Excerpted data =>
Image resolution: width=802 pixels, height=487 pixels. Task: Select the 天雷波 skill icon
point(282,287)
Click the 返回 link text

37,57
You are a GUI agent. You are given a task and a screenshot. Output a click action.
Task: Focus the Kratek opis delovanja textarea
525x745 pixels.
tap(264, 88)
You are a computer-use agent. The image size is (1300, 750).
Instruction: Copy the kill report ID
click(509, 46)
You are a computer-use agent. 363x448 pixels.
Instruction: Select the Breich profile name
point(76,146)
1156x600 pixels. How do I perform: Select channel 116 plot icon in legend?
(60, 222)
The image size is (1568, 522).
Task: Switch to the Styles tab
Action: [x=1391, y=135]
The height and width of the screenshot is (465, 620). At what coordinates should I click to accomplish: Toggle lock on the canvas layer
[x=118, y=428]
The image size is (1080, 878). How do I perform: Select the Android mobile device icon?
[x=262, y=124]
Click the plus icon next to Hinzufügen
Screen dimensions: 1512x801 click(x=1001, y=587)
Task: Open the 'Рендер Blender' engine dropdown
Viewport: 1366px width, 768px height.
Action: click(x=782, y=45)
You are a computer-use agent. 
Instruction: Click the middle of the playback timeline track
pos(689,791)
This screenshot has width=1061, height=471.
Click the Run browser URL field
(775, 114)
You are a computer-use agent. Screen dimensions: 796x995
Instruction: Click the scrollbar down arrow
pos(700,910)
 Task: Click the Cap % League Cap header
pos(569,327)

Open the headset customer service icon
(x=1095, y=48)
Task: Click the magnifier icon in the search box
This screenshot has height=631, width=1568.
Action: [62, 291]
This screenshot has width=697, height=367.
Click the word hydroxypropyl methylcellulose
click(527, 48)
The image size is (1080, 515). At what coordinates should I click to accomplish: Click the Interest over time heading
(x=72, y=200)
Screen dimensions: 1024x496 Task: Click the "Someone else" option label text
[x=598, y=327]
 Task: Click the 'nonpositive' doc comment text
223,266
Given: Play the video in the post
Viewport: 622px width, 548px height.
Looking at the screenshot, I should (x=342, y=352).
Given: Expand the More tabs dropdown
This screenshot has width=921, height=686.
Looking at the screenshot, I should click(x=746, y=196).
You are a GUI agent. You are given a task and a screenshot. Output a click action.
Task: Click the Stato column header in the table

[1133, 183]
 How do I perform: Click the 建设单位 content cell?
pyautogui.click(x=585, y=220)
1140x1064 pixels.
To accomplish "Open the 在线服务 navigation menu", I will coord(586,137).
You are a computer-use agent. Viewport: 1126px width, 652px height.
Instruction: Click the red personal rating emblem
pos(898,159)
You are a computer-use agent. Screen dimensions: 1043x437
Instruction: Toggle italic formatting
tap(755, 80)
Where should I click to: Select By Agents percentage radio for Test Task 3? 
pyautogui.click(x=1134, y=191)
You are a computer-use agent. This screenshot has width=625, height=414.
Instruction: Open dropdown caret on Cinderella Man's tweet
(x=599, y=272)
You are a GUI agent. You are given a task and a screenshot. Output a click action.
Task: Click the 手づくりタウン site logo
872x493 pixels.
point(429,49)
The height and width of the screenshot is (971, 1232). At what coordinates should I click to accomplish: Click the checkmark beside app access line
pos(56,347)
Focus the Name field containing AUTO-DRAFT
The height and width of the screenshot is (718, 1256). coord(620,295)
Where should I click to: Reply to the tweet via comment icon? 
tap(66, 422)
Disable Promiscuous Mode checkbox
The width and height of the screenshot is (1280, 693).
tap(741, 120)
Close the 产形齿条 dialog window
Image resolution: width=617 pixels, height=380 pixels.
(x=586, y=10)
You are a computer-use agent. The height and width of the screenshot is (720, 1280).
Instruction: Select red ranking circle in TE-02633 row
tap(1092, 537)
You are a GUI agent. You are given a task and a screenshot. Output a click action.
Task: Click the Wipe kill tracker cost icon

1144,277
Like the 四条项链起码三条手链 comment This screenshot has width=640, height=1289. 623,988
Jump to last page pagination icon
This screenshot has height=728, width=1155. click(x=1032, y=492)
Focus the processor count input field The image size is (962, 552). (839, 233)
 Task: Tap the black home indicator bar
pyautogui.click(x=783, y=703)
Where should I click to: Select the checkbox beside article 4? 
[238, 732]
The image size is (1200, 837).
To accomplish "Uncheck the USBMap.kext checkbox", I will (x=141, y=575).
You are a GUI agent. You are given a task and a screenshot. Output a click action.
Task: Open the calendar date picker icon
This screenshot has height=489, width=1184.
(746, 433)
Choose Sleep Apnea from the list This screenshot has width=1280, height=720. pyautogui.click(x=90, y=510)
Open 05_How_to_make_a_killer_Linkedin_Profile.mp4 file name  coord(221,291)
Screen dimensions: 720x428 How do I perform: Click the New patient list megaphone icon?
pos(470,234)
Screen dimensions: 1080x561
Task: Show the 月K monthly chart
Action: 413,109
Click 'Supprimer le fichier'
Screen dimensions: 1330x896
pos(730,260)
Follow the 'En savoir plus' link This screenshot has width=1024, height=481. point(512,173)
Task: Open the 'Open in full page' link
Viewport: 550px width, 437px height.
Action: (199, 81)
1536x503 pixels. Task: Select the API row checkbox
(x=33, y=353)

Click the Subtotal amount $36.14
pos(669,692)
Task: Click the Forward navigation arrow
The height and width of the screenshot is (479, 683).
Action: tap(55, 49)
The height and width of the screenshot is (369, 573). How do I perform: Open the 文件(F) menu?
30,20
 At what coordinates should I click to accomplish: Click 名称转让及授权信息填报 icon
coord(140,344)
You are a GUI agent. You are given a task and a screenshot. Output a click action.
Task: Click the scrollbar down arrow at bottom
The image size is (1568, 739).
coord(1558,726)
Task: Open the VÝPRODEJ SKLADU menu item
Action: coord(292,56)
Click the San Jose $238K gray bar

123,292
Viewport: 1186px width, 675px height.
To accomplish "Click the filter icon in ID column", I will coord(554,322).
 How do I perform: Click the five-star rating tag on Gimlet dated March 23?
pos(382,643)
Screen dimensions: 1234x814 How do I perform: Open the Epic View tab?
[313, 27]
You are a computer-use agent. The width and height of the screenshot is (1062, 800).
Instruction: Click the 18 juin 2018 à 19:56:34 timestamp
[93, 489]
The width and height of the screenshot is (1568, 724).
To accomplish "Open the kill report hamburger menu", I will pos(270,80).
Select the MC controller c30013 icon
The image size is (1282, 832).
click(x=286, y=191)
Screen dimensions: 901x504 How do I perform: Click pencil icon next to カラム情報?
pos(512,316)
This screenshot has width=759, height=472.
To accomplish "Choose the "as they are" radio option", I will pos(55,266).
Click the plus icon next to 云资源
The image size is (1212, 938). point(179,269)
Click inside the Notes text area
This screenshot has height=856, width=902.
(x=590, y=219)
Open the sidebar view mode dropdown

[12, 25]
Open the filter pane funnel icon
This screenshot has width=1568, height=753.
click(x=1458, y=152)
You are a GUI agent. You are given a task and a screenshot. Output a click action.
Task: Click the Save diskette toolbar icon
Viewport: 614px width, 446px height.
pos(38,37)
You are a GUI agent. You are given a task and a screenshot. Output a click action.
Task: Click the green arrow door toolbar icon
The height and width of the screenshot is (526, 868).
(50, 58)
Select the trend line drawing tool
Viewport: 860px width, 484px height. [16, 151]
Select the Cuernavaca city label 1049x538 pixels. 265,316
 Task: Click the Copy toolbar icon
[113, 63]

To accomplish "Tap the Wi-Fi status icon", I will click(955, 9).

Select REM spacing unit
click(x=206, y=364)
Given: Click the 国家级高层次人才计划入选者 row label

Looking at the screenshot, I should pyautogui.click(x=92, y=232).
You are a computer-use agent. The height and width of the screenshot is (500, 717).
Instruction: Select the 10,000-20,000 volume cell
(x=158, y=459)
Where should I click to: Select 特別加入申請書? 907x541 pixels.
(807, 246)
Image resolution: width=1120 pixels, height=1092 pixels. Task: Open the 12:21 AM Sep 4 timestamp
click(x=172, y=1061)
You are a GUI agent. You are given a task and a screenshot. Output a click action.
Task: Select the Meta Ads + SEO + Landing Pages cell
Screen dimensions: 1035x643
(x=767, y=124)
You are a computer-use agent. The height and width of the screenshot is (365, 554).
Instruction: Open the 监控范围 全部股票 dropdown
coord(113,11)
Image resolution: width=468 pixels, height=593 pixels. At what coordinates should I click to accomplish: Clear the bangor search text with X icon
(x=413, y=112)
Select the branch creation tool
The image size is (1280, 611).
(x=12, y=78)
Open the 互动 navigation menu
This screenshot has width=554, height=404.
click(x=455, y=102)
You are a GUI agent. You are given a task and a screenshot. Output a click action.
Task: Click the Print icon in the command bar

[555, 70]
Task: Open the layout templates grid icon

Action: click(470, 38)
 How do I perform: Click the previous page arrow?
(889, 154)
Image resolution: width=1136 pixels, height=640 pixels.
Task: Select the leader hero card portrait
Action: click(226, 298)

Work instructions =>
Restate word for word every line from the one containing "Task: Open the layout templates grid icon" through the final line of the listing. Both end lines belong in the answer.

Answer space =>
Task: Open the layout templates grid icon

Action: click(470, 38)
 How do I perform: Click the previous page arrow?
(889, 154)
Image resolution: width=1136 pixels, height=640 pixels.
Task: Select the leader hero card portrait
Action: click(226, 298)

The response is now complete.